### Excerpt provided
# # # # # # #

Nipsey Hussle and Lauren London: How Can You Recover from the Loss of a Partner?
Rapper Nipsey Hussle died tragically on March 31, 2019. Among the loved ones he left behind is his longtime girlfriend Lauren London. The actress has had a tough time dealing with her partner’s death, especially since they shared a young son together. In an Instagram post, London described herself as feeling “lost.”
How can you heal from the loss of a significant other? The Cheat Sheet spoke with Jacob Brown, a marriage and family therapist who specializes in grief and aging. Here’s what Brown had to say.
The Cheat Sheet: What’s the best way to move past the loss of a significant other?

# # # # # # #

### Problems to work on
1 - In the article about Nipsey Hussle and Lauren London, rewrite the paragraph beginning "Rapper Nipsey Hussle died tragically" in shorter form, keeping its main facts.
2 - Quote the article about Nipsey Hussle and Lauren London word for word, starting at "How can you heal" and ending at "past the loss of a significant other?".
3 - Continue the article about recovering from the loss of a partner, picking up after its final line.

Pixel coordinate grounding data
# # # # # # #

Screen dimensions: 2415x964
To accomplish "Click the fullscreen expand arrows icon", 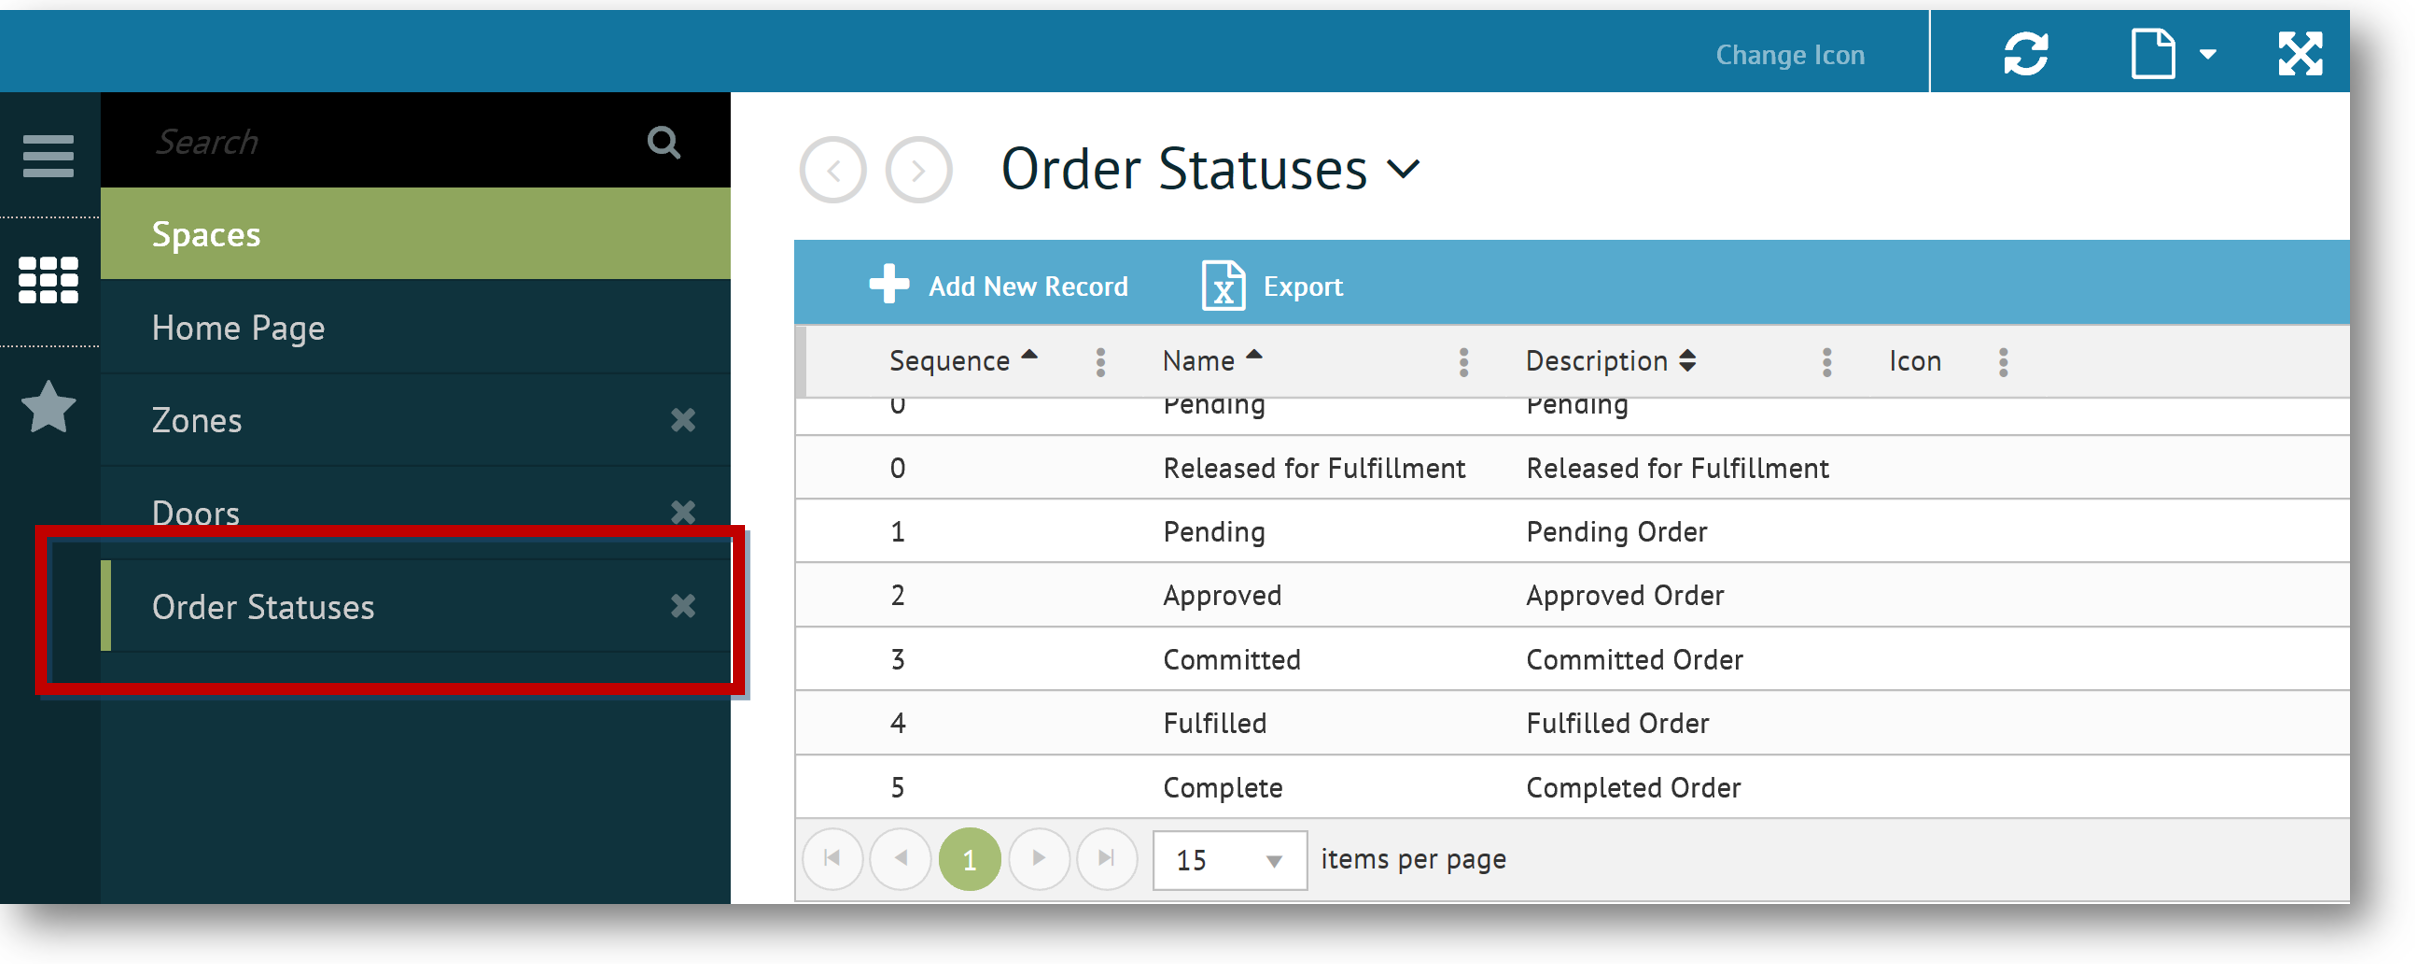I will [2299, 54].
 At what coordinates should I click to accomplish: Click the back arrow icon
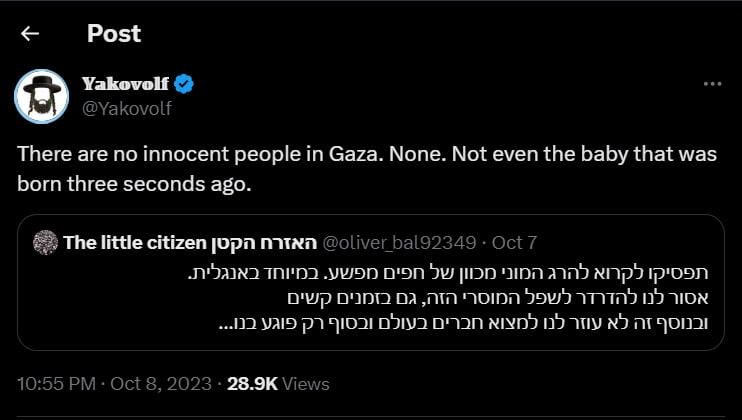(30, 34)
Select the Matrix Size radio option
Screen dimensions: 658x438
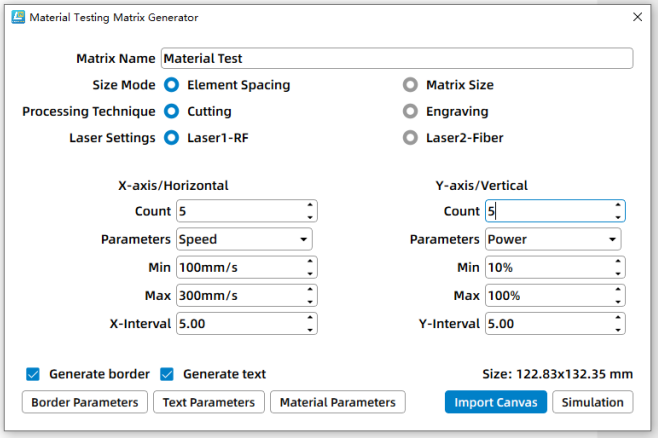point(410,85)

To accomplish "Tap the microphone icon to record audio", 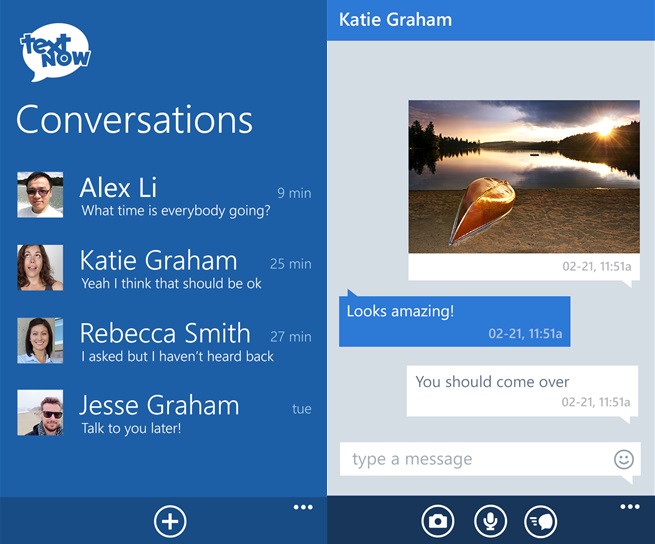I will [489, 521].

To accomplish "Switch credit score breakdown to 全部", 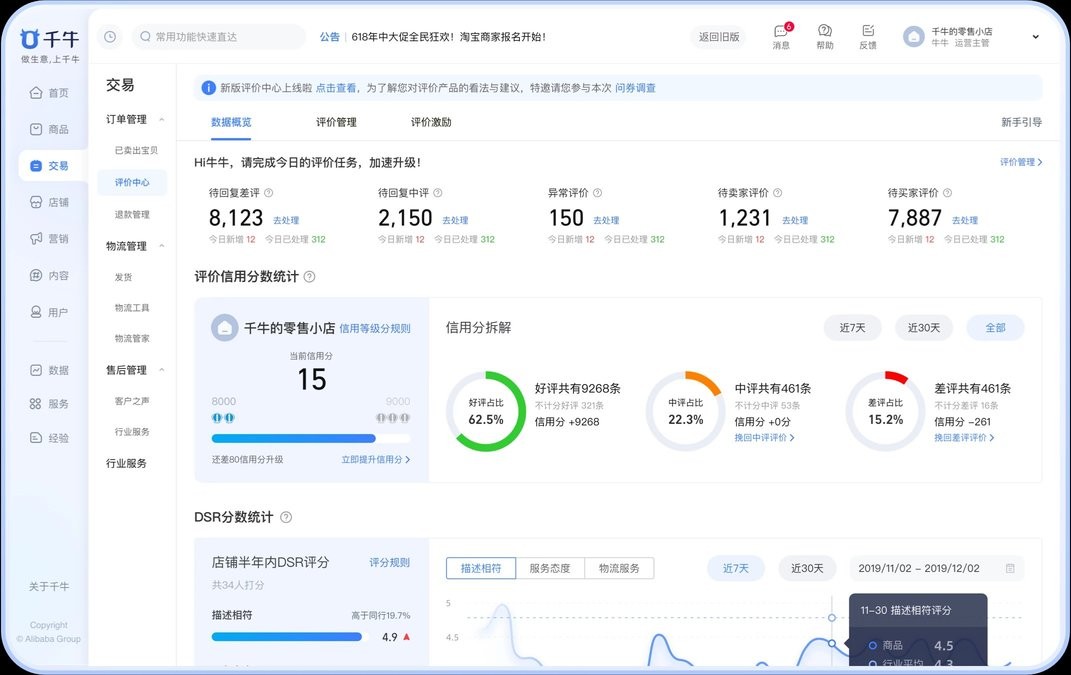I will pyautogui.click(x=994, y=327).
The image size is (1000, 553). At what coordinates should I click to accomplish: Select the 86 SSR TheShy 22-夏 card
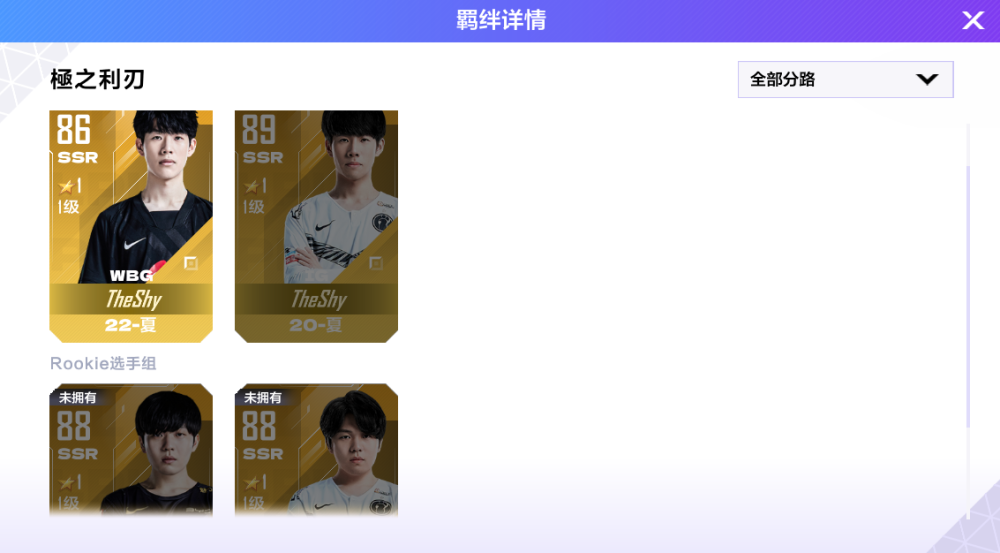tap(131, 226)
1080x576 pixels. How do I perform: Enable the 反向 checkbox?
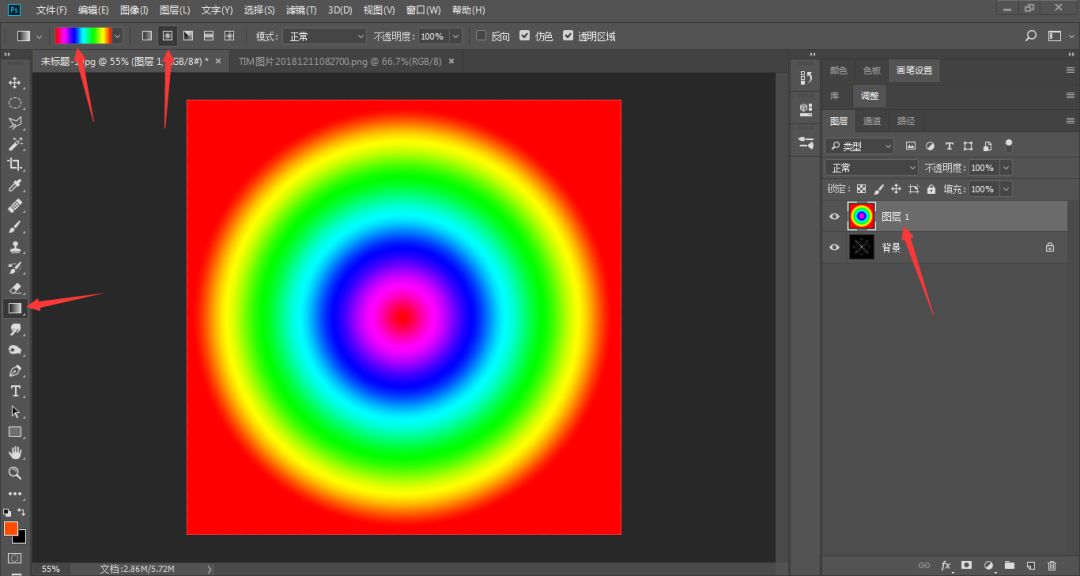coord(481,36)
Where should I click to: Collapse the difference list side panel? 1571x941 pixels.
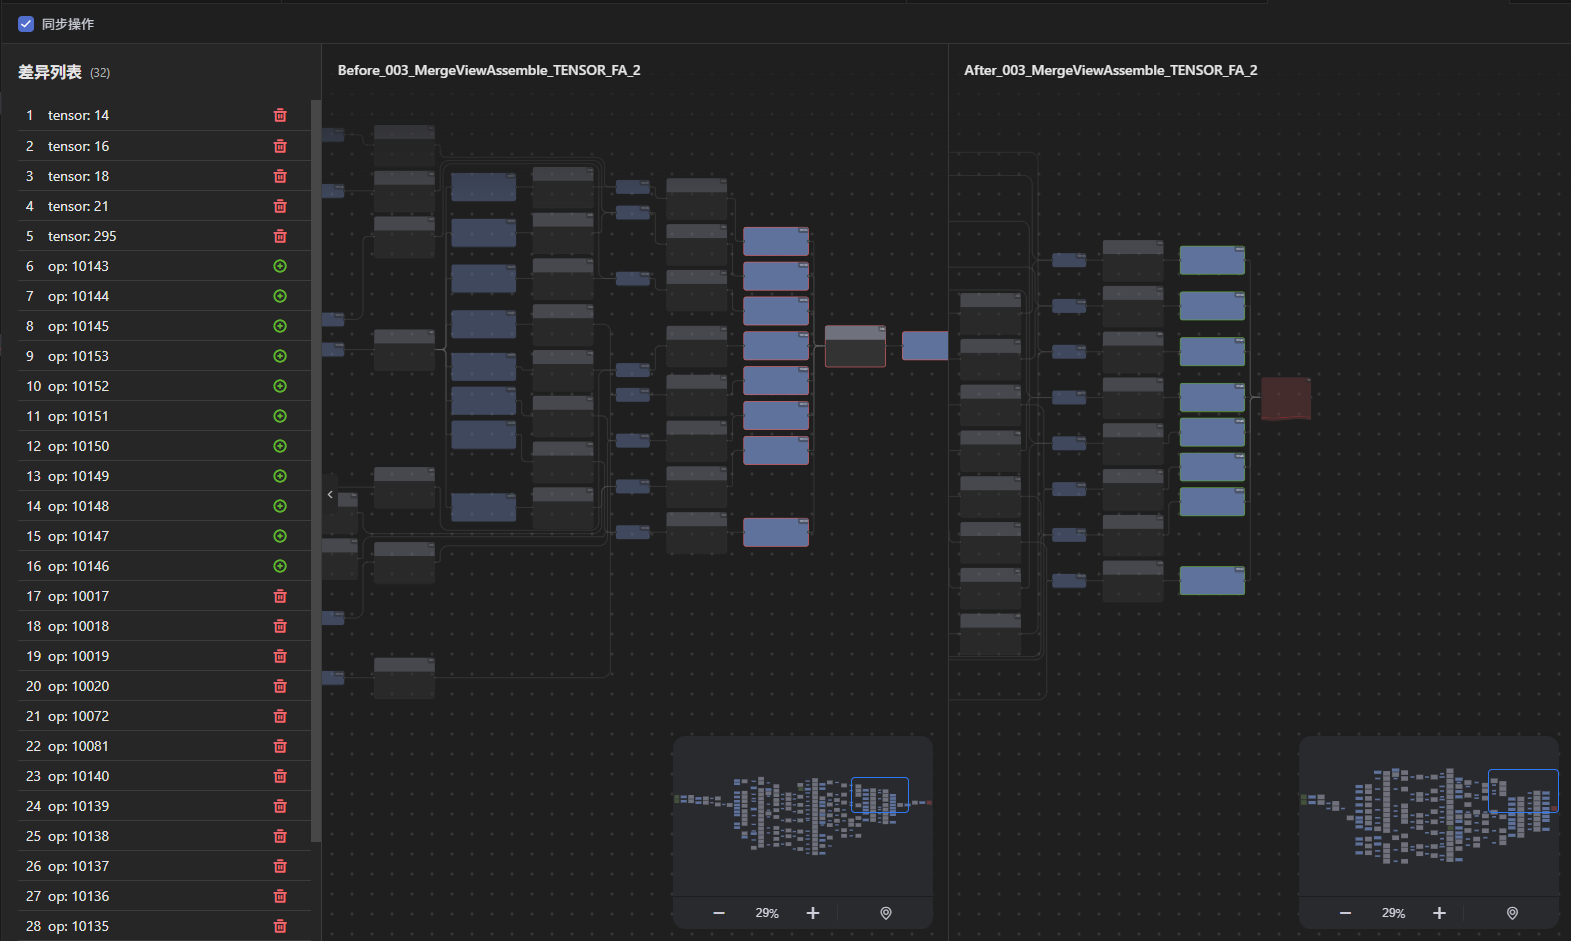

# # # # # # #

### Exercise answers
1 - Rapper Nipsey Hussle died tragically on March 31, 2019, leaving behind his longtime girlfriend, actress Lauren London. She has struggled with his death, especially because they share a young son, and said in an Instagram post that she feels "lost."

2 -
How can you heal from the loss of a significant other? The Cheat Sheet spoke with Jacob Brown, a marriage and family therapist who specializes in grief and aging. Here’s what Brown had to say.
The Cheat Sheet: What’s the best way to move past the loss of a significant other?

3 -
Jacob Brown: I don’t believe that we “move past” losses. Terms like “move past” or “get over” imply that we can get back to the way things “used to be.” The idea that we’re waiting until we will feel “normal” again actually delays recovery. Instead, we have to come to accept that we are forever changed by our loss. We are no longer the same person we were before the loss. If we were married, and now we’re widowed, we have to find and accept our new identity as a widow. And learn to move forward in this new life without our spouse.
CS: What should you do when upsetting memories flood back? How can you ground yourself?
JB: There is no way to stop these memories from coming up. Anniversary dates of the death, birthdays, holidays, events, movies, and talking with old friends will trigger memories. We can’t fight these memories. The best path is to accept them. Take a moment to experience the memory rather than trying to push it out of your mind. Sit quietly and remember and cry if you feel like crying. If you feel the need to calm yourself, learn a few mindful breathing techniques. But the most important thing is not to try and deny the memories or the feelings. You’ve had a terrible loss, its only reasonable to feel sad.
CS: What’s the best way to deal with loneliness after the funeral is over and people stop calling and visiting you?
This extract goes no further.